━━━━━ DATA PROVIDED ━━━━━
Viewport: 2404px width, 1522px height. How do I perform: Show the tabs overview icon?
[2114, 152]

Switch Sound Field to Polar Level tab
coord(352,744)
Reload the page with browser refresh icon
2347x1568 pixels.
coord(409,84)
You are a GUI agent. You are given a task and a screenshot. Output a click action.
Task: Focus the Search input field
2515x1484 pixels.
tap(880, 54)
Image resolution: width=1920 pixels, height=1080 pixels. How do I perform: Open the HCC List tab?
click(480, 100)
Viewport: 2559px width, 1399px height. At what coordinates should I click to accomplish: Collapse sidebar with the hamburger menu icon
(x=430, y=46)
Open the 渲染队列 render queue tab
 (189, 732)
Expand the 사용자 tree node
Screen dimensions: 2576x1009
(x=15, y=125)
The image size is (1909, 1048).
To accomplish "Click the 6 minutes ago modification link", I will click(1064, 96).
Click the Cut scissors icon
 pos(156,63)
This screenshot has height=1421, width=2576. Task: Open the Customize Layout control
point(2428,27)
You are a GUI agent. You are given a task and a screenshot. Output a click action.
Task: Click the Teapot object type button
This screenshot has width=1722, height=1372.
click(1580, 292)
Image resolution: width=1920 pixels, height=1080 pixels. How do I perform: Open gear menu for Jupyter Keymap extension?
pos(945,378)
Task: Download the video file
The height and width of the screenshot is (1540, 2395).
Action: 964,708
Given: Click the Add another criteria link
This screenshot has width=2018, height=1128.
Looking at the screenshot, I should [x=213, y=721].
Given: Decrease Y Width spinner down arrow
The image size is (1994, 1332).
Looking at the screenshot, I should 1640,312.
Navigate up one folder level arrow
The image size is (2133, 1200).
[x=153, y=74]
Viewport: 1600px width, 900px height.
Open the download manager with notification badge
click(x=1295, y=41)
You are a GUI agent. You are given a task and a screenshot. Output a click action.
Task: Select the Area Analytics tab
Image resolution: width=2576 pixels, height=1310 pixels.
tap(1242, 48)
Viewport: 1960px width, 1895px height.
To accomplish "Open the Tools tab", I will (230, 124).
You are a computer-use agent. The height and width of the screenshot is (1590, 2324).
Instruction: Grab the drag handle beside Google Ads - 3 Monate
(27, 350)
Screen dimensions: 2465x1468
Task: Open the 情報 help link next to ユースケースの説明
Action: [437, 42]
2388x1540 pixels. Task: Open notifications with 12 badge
━━━━━
Return the entries above, every line intact.

> **SOLUTION FOR THIS TASK**:
Viewport: 2404px width, 1522px height. How do I perform: Show the tabs overview icon?
[2114, 152]

Switch Sound Field to Polar Level tab
coord(352,744)
Reload the page with browser refresh icon
2347x1568 pixels.
coord(409,84)
You are a GUI agent. You are given a task and a screenshot. Output a click action.
Task: Focus the Search input field
2515x1484 pixels.
tap(880, 54)
Image resolution: width=1920 pixels, height=1080 pixels. How do I perform: Open the HCC List tab?
click(480, 100)
Viewport: 2559px width, 1399px height. At what coordinates should I click to accomplish: Collapse sidebar with the hamburger menu icon
(x=430, y=46)
Open the 渲染队列 render queue tab
 (189, 732)
Expand the 사용자 tree node
Screen dimensions: 2576x1009
(x=15, y=125)
The image size is (1909, 1048).
To accomplish "Click the 6 minutes ago modification link", I will click(1064, 96).
Click the Cut scissors icon
 pos(156,63)
This screenshot has height=1421, width=2576. Task: Open the Customize Layout control
point(2428,27)
You are a GUI agent. You are given a task and a screenshot. Output a click action.
Task: Click the Teapot object type button
This screenshot has width=1722, height=1372.
click(1580, 292)
Image resolution: width=1920 pixels, height=1080 pixels. How do I perform: Open gear menu for Jupyter Keymap extension?
pos(945,378)
Task: Download the video file
The height and width of the screenshot is (1540, 2395).
Action: 964,708
Given: Click the Add another criteria link
This screenshot has width=2018, height=1128.
Looking at the screenshot, I should [x=213, y=721].
Given: Decrease Y Width spinner down arrow
The image size is (1994, 1332).
Looking at the screenshot, I should 1640,312.
Navigate up one folder level arrow
The image size is (2133, 1200).
[x=153, y=74]
Viewport: 1600px width, 900px height.
Open the download manager with notification badge
click(x=1295, y=41)
You are a GUI agent. You are given a task and a screenshot. Output a click action.
Task: Select the Area Analytics tab
Image resolution: width=2576 pixels, height=1310 pixels.
tap(1242, 48)
Viewport: 1960px width, 1895px height.
To accomplish "Open the Tools tab", I will (230, 124).
You are a computer-use agent. The height and width of the screenshot is (1590, 2324).
Instruction: Grab the drag handle beside Google Ads - 3 Monate
(27, 350)
Screen dimensions: 2465x1468
Task: Open the 情報 help link next to ユースケースの説明
Action: [437, 42]
2388x1540 pixels. Task: Open notifications with 12 badge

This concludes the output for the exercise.